With AI agents, this becomes even more important because the actor using the access is often not just a static UI. It may be an agent runtime, a workflow engine, a background job, or a third-party app calling into your platform.

So the real design question is not:

“How do we let users connect GitHub?”

It is:

“How do we let users delegate the minimum necessary access to a system that may act on their behalf across multiple services, while keeping that understandable, revocable, and secure?”

That is a much harder problem.

Why traditional OAuth patterns break down

A lot of existing OAuth implementations assume a much simpler world.

Typical flow:

User clicks “Connect GitHub”
App redirects to GitHub
User approves scopes
App gets tokens
App uses those tokens directly

That works fine for a single product with a narrow purpose.

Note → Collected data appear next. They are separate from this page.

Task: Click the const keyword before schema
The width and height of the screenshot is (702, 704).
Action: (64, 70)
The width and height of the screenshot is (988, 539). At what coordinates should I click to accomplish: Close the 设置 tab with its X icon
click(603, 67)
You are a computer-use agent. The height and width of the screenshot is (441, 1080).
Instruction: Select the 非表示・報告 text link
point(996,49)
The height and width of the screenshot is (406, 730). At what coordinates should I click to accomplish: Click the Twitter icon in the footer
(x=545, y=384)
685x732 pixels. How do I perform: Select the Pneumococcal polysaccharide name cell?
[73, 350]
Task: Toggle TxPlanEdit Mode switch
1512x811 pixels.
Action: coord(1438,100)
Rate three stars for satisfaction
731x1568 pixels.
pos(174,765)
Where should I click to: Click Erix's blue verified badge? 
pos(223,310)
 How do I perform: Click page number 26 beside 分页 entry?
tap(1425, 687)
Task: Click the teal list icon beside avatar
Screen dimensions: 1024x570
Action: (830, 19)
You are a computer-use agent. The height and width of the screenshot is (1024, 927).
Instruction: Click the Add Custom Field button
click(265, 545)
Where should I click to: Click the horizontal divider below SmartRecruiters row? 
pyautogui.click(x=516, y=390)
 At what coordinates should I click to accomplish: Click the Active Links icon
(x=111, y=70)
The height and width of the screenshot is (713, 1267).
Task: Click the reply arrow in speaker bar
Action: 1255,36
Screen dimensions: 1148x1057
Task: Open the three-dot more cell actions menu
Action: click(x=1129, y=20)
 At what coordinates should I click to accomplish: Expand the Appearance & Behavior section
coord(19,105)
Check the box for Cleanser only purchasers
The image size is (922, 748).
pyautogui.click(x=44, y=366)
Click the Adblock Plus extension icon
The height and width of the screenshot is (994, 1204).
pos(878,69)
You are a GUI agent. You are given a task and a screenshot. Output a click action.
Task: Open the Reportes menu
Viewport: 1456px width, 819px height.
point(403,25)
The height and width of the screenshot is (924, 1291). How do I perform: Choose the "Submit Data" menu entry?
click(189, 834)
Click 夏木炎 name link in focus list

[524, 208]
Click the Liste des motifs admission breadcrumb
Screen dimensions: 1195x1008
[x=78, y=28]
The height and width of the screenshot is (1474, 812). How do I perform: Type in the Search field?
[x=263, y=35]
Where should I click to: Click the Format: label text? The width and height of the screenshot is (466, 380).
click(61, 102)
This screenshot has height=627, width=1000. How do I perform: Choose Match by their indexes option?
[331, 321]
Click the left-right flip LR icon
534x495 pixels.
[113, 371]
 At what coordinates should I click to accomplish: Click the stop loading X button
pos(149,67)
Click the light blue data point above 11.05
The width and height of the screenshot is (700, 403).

But now imagine an AI platform where:

the user connects multiple services
third-party apps run on top of the platform
agents may use those services in the background
each app may need a different subset of permissions
and the user expects to understand what is happening

If you use the same simple pattern, you quickly get permission chaos.

For example:

one app gets a broad GitHub token even though it only needs repo metadata
another app reuses the same connection without the user fully realizing it
users do not know whether Slack access was granted to the platform, to the app, or to both
the system cannot cleanly explain what is already authorized and what is still missing

At that point, the product becomes hard to trust.

The three-layer model

The cleanest mental model I have found is to separate authorization into three distinct layers.

1. User to platform

This is just identity.

The user signs into your platform. In my case, that is Kaeso. This layer answers:

who is the user
what account do they have
what apps and services are associated with them

This is not the same thing as service authorization.

2. User to service through the platform

This is where the user connects GitHub, Slack, Google, and so on.

The platform receives provider-specific OAuth tokens and stores them securely. At this point, the user has not necessarily granted every app permission to use those services. They have only granted the platform the ability to broker access.

This is a critical distinction.

3. User to app through the platform

This is where a Kaeso app, agent, or integration asks for access to certain capabilities.

The app should not just get raw provider tokens by default. Instead, it should request platform-level permissions, and the platform should decide whether the required service connections and scopes already exist.

If they do, the user can approve the app.

If they do not, the platform should guide the user through the missing service authorization or scope upgrade.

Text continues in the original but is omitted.